NOW, THEREFORE, in consideration of the foregoing premises and the mutual covenants and agreements contained herein, and for other good and valuable consideration, the receipt and sufficiency of which are hereby acknowledged, the Parties hereto, intending to be legally bound hereby, agree as follows:
1. Delivery of Irrevocable Undertakings; Dismissal of Litigation.
(a) This Agreement shall come into effect on the Effective Date hereof, contingent only upon Payne, through its Israeli counsel, providing the Company, through its Israeli counsel, Irrevocable Undertakings (defined below) executed by the Necessary Majority (defined below) (the “Condition Precedent”). The Company’s Israeli counsel shall confirm the performance of the Condition Precedent.
(b) Within two (2) business days of the Effective Date, the Parties will dismiss all Pending Litigation with prejudice.
2. Corporate Matters; Other Covenants and Agreements.

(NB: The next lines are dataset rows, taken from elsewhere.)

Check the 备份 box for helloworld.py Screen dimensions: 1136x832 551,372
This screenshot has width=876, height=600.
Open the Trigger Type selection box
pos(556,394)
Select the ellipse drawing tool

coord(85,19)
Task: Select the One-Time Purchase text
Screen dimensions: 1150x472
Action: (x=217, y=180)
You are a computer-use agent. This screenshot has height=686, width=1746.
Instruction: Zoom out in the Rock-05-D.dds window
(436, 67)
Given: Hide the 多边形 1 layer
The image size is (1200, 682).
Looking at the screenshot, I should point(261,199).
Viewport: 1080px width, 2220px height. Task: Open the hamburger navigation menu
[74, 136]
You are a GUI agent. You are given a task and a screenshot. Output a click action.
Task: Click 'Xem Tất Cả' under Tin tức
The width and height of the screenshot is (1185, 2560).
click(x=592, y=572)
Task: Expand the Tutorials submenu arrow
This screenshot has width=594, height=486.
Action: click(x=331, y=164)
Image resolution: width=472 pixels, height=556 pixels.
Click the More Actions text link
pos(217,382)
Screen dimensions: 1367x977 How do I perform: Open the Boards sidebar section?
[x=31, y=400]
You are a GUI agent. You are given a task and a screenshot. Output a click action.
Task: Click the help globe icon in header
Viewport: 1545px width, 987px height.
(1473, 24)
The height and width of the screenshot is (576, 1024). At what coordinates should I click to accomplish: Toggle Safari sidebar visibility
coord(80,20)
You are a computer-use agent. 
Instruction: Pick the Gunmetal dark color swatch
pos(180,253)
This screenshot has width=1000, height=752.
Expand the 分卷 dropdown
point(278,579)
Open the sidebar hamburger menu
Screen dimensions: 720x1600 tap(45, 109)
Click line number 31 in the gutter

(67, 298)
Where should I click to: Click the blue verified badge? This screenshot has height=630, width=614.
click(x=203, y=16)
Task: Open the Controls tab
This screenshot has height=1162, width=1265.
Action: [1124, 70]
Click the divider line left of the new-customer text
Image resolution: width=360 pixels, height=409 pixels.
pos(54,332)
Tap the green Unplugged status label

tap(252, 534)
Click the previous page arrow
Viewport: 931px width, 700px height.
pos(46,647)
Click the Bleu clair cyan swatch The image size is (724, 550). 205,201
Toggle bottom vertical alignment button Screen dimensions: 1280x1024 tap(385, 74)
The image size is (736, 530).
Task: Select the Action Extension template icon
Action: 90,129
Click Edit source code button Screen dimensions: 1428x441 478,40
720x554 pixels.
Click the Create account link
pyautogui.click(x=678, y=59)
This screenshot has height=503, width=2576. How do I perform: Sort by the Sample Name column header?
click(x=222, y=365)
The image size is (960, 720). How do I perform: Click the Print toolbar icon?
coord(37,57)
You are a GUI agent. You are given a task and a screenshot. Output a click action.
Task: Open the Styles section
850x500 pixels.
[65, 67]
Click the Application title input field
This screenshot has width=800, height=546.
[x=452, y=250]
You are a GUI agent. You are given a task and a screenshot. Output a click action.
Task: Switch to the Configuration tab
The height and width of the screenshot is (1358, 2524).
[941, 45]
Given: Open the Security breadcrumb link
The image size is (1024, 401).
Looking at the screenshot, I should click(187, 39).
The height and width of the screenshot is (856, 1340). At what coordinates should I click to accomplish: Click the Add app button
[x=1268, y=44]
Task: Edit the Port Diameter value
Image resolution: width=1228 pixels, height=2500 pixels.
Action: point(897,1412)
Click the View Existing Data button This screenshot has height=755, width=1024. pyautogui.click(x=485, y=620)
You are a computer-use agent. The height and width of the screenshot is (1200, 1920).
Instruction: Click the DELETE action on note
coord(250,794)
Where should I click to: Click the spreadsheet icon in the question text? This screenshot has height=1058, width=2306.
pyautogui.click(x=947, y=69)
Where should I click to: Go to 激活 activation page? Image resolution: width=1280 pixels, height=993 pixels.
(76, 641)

(a) Board Appointments. Effective as of the Effective Date, and subject to the execution of the Condition Precedent, each of Mr. Peter Farrell, Mr. Andrew Sassine, Mrs. Magda Marquet and Mr. James Barlow (the “2018 Nominees”), be and they hereby are appointed as directors to the Board. Concurrently with the execution of this Agreement, Collinson, Willett, Geffken, Shapiro and Payne, constituting all of the members of the Board, are executing the unanimous written consent of the Board, attached as Exhibit A, appointing the 2018 Nominees as directors to the Board pursuant to the Israeli Companies Law, 5759-1999 (the “Companies Law”), and the Company’s articles of association (the “AoA”).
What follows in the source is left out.